For information go to
http://www.kinet.umd.edu/
Kinetic theory for the emergence of complex behavior in social and
economic systems
Feb 21  24, 2013 Arizona State University
Center for Social Dynamics and Complexity
Kinetic theory describes the stochastic interaction of many particles or
agents via high dimensional evolution equations of probability densities.
Computationally tractable, low dimensional equations for macroscopic
observables (emergence) are obtained via asymptotics for large time scales
and many agents. This follows the recipe of Boltzmann's kinetic gas
theory, leading to the basic equations of gas dynamics in the limit.

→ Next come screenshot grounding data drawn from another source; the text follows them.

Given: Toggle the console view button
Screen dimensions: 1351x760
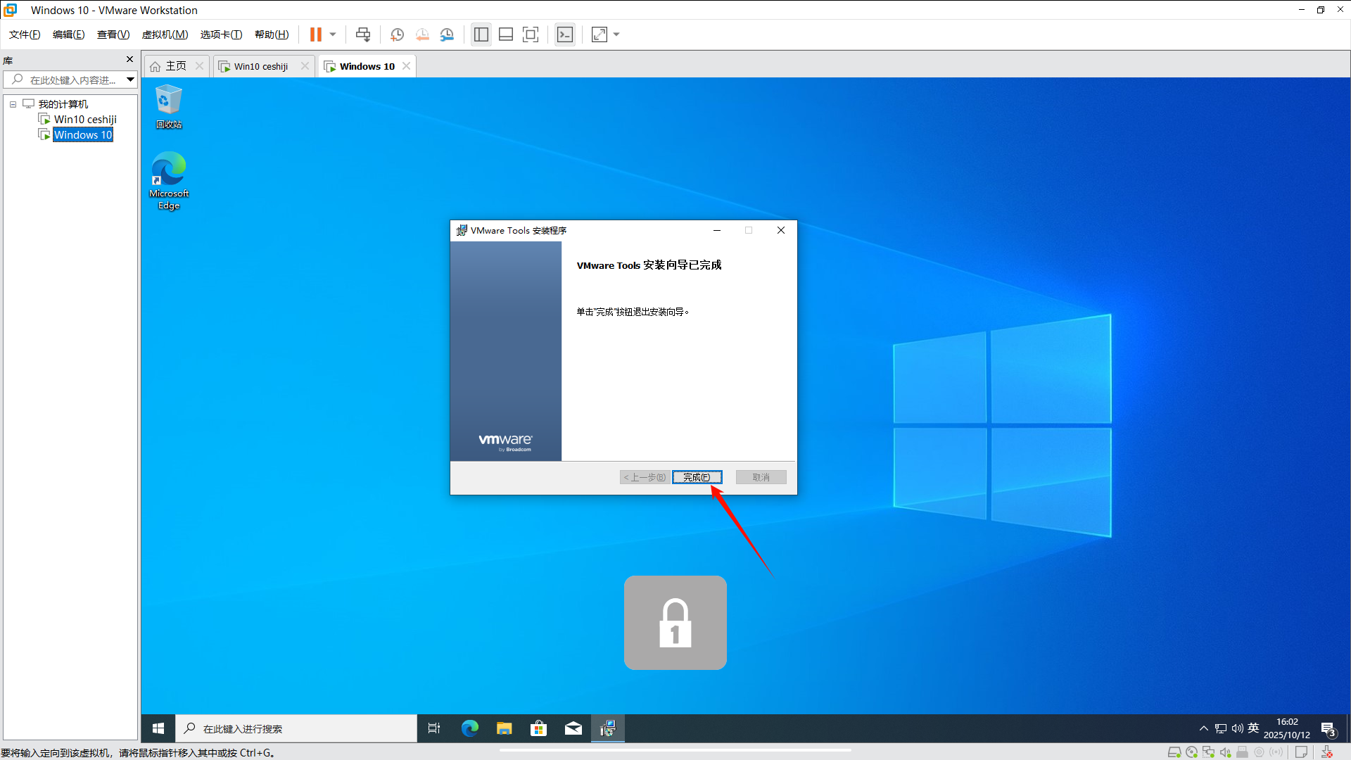Looking at the screenshot, I should click(565, 34).

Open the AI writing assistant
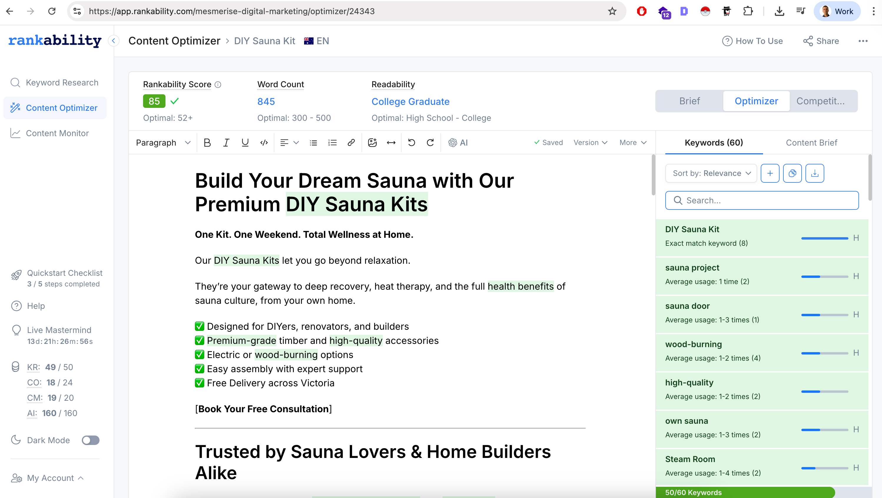458,143
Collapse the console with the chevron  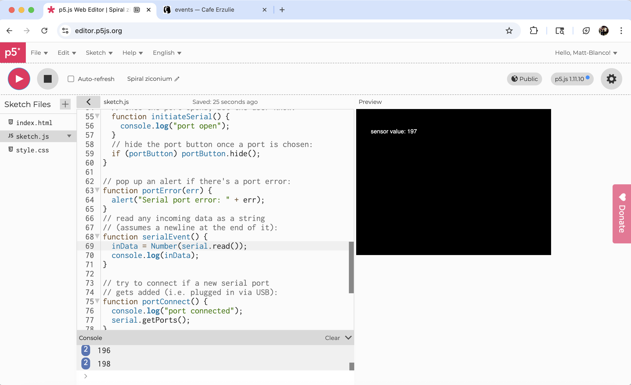348,338
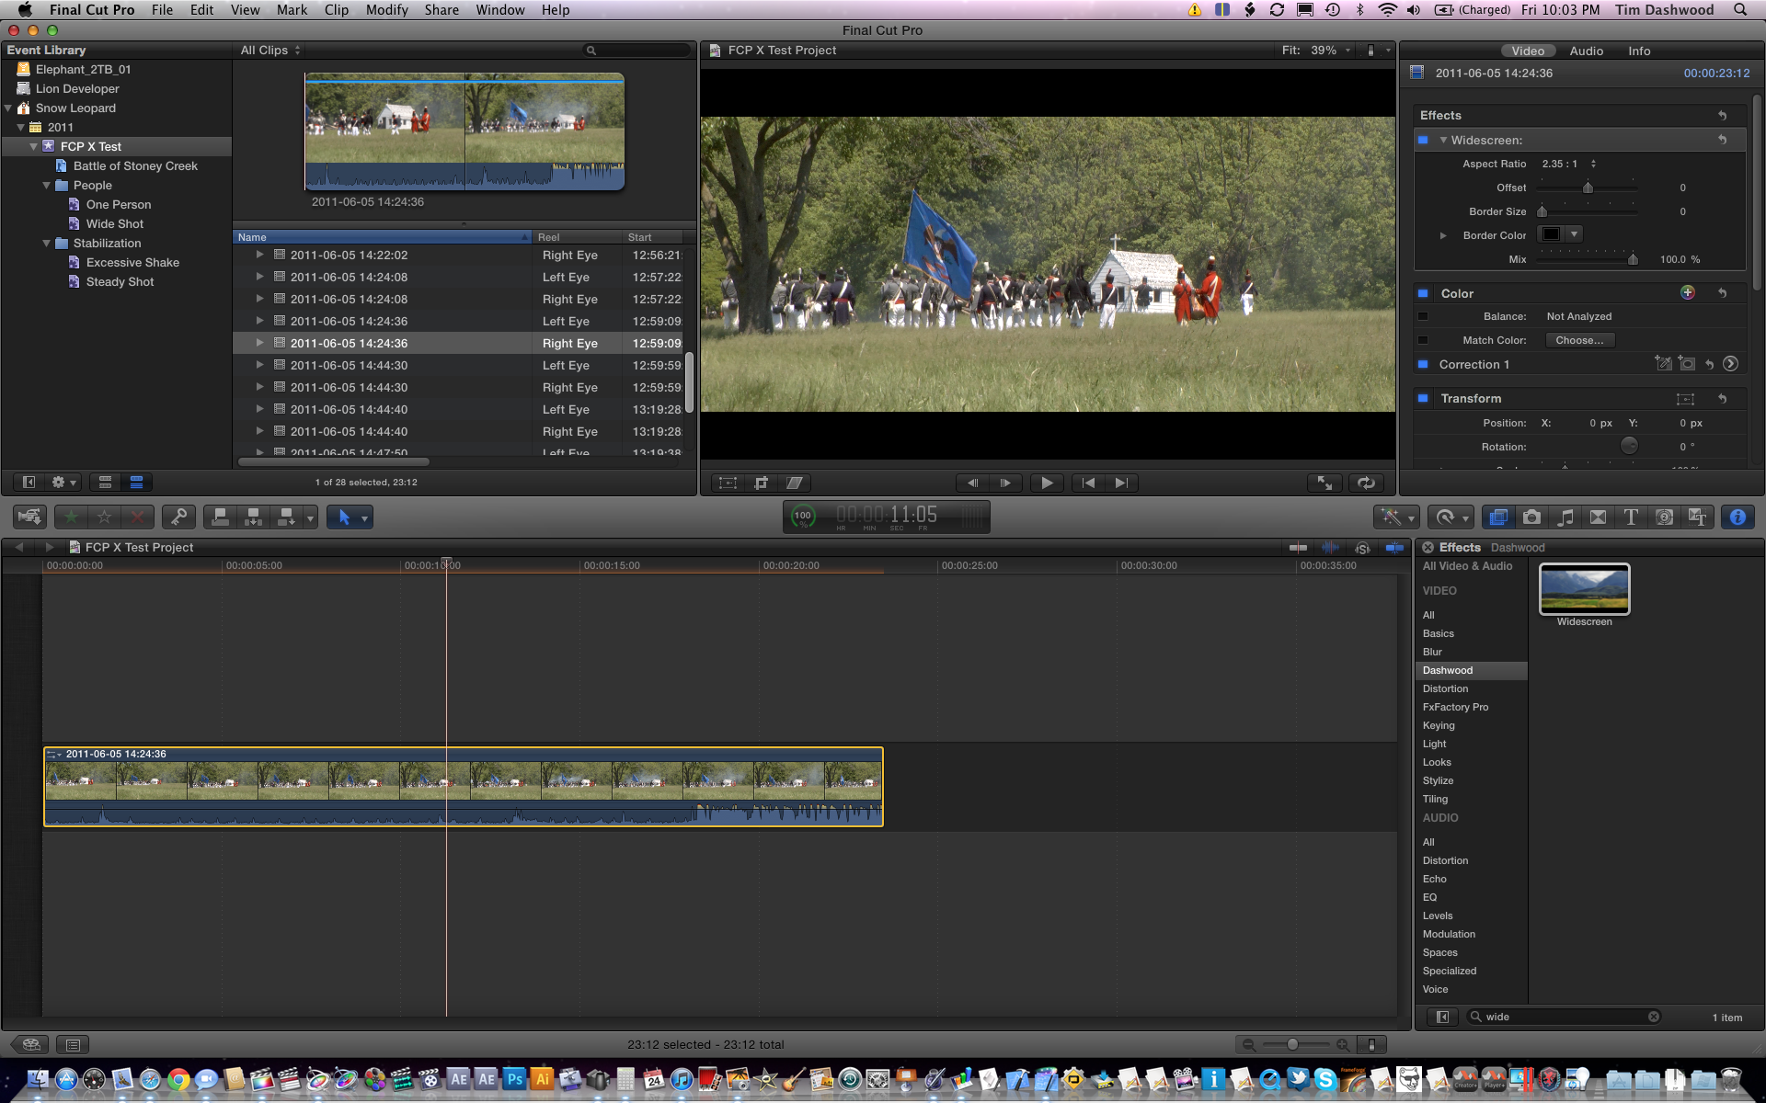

In the social science context, this methodology has been extended from
simple gas molecules to birds and fish to describe flocking, and to
opinions to describe the evolution of rumors in a crowd. The main
advantage of this theory is that in its core it is an accurate, analytic
and explicit first principle theory and, when it works, it allows for an
analytic description of Agent Based Simulations (ABS). It may also be
used to relate popular aggregate models like population models in the
social sciences or diffusion models in economy to their microscopic
origins.
Applying such methods in biology is well within the experience of most
applied mathematicians  they typically know physics and therefore have an
idea what the interesting questions for a fish swarm are. This is less the
case for simulation models in social science and economics. As a result,
mathematical applications in social sciences are often not very relevant
and seem to be staying at a descriptive qualitative level. In essence the
theory for emergent social phenomena is just emerging and the relationship
between model, their purpose and data is unresolved.